Bodrum Belediye Başkanı Mehmet Kocadon, Bodrum Belediyesi’nin destekleriyle 24-25 Mart 2018 tarihlerinde Bodrum/Ortakent Yahşi’de düzenlenecek olan Bodrum Acı Ot Festivali’nin basın toplantısına katıldı.


Bodrum yarımadasının ve Türkiye’nin en büyük lezzet buluşması olmayı hedefleyen “Bodrum Acı Ot Festivali”; Bodrum Belediyesi, Bodrum Ticaret Odası (BODTO), Bodrum Esnaf ve Sanatkarlar Odası ile İlçe Tarım Müdürlüğü’nün işbirliği ve desteği ile gerçekleşecek. Festival öncesi Ortakent köy içinde bulunan mimar Ali Güncan’a ait tarihi Kule Ev’de, Ortakent manzarasına karşı acı ot, körek mantarı, ev yapımı reçel ve otlu börek gibi Bodrum’un yerel ürünlerinin de sunumu eşliğinde bir basın toplantısı düzenlendi.

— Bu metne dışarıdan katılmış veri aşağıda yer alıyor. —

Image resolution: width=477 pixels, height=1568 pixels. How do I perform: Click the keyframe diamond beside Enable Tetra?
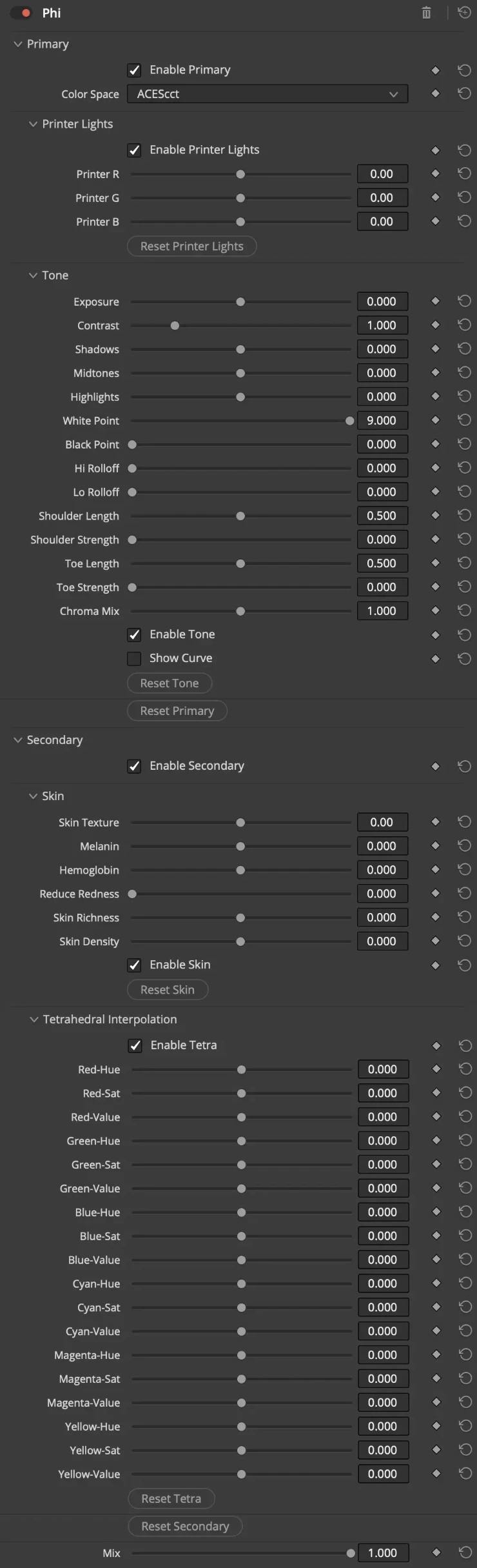436,1045
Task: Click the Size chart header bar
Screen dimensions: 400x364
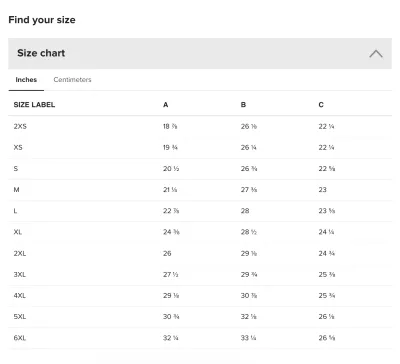Action: click(200, 53)
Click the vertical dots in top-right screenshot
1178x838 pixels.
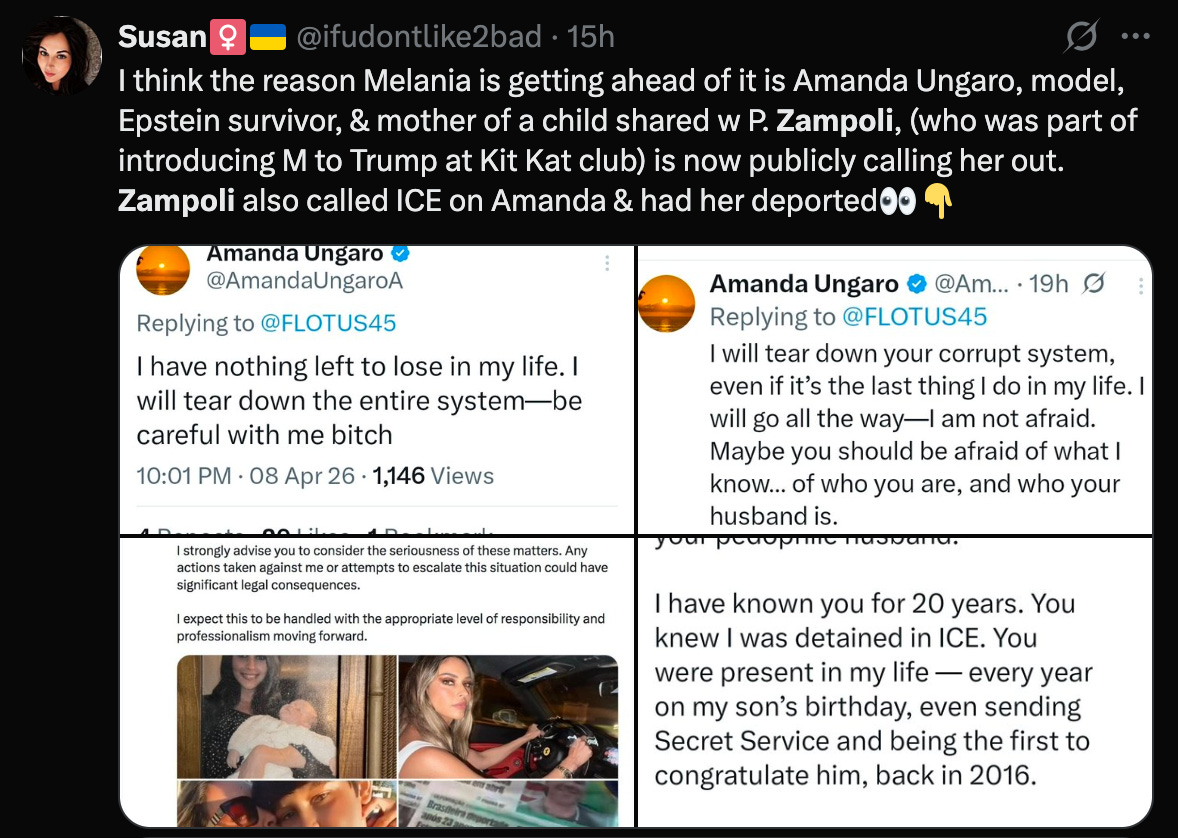[x=1141, y=285]
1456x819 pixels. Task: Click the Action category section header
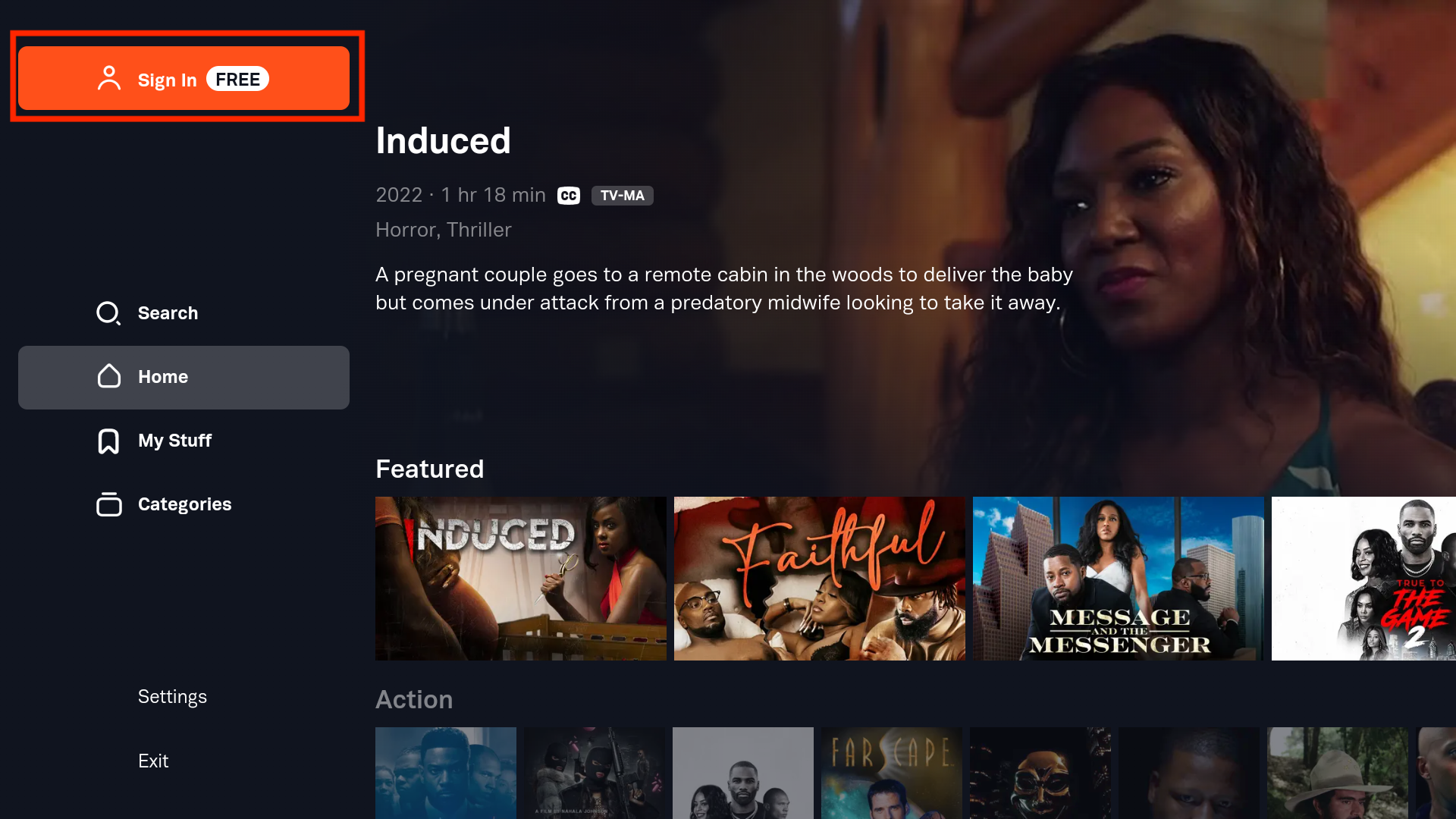click(413, 700)
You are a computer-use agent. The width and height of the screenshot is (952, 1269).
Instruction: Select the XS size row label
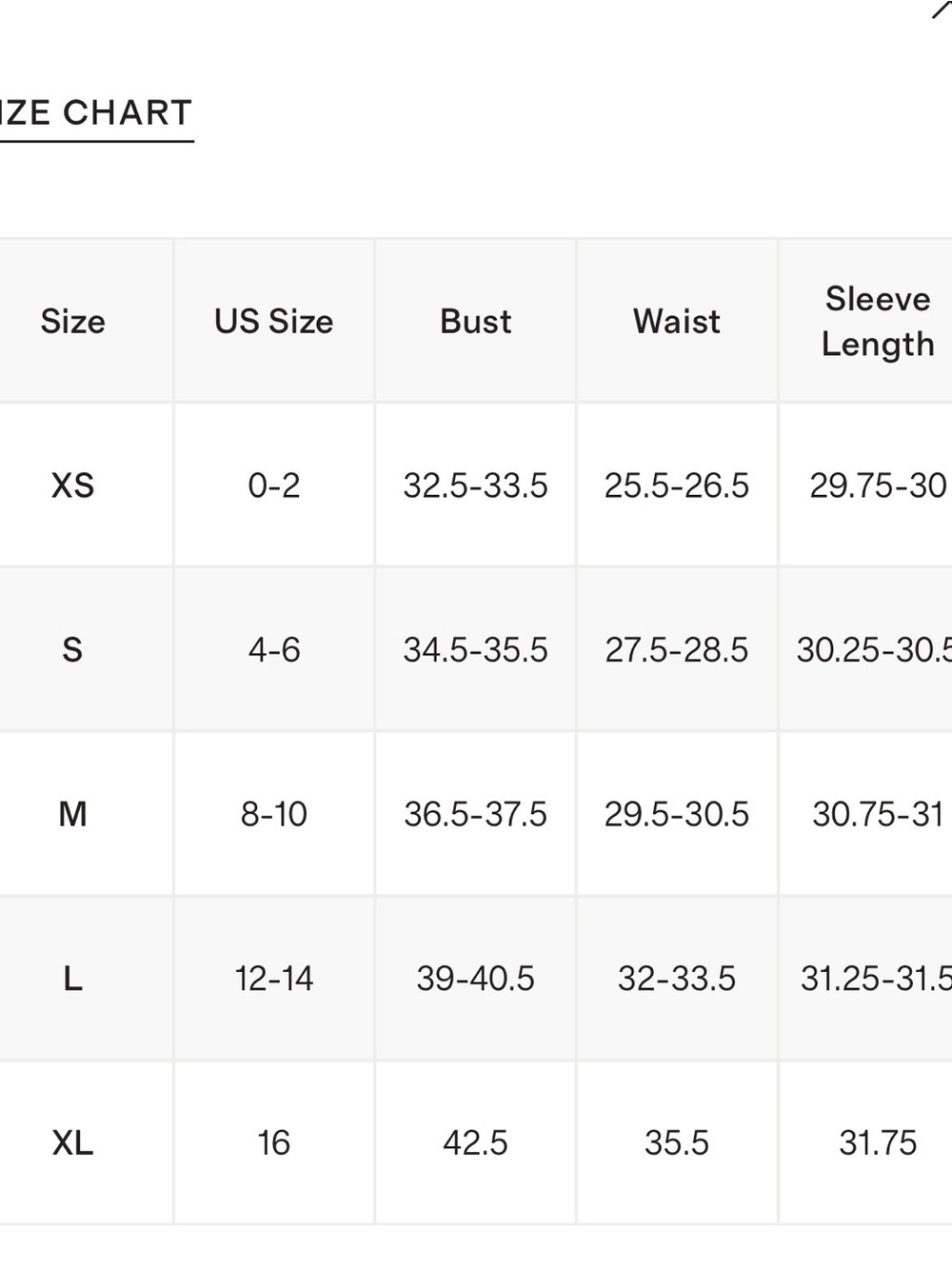pos(72,486)

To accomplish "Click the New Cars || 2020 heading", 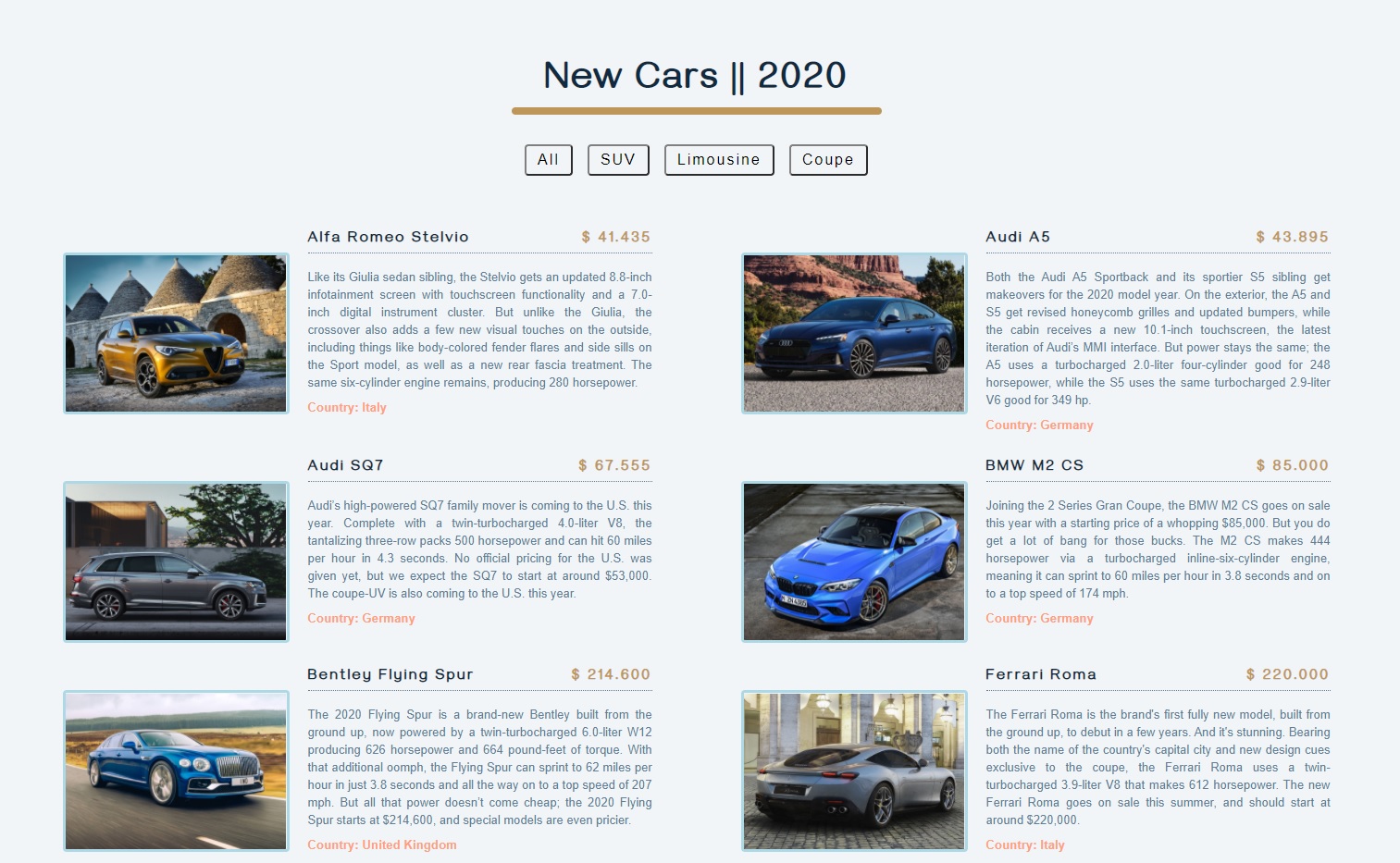I will (x=695, y=75).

Toplantıya Bodrum Belediye Başkanı Mehmet Kocadon, OYDER Başkanı Ahmet Aras, Acı Ot Festivali Organizasyon Komitesinden OYDER üyesi Serkan Ceylan, Acı Ot Festivali Organizasyon Komitesi Üyesi Sezer Atlı ile festival komite üyeleri, Bodrum Giritliler Kültür Derneği Başkanı Zehra Denizaslanı, Bodrum Aşçılar ve Servis Çalışanları Derneği Yönetim Kurulu Üyesi Zekeriya Yıldırım ve 85 yaşındaki Müsgebili Zeynep Özbey katıldı.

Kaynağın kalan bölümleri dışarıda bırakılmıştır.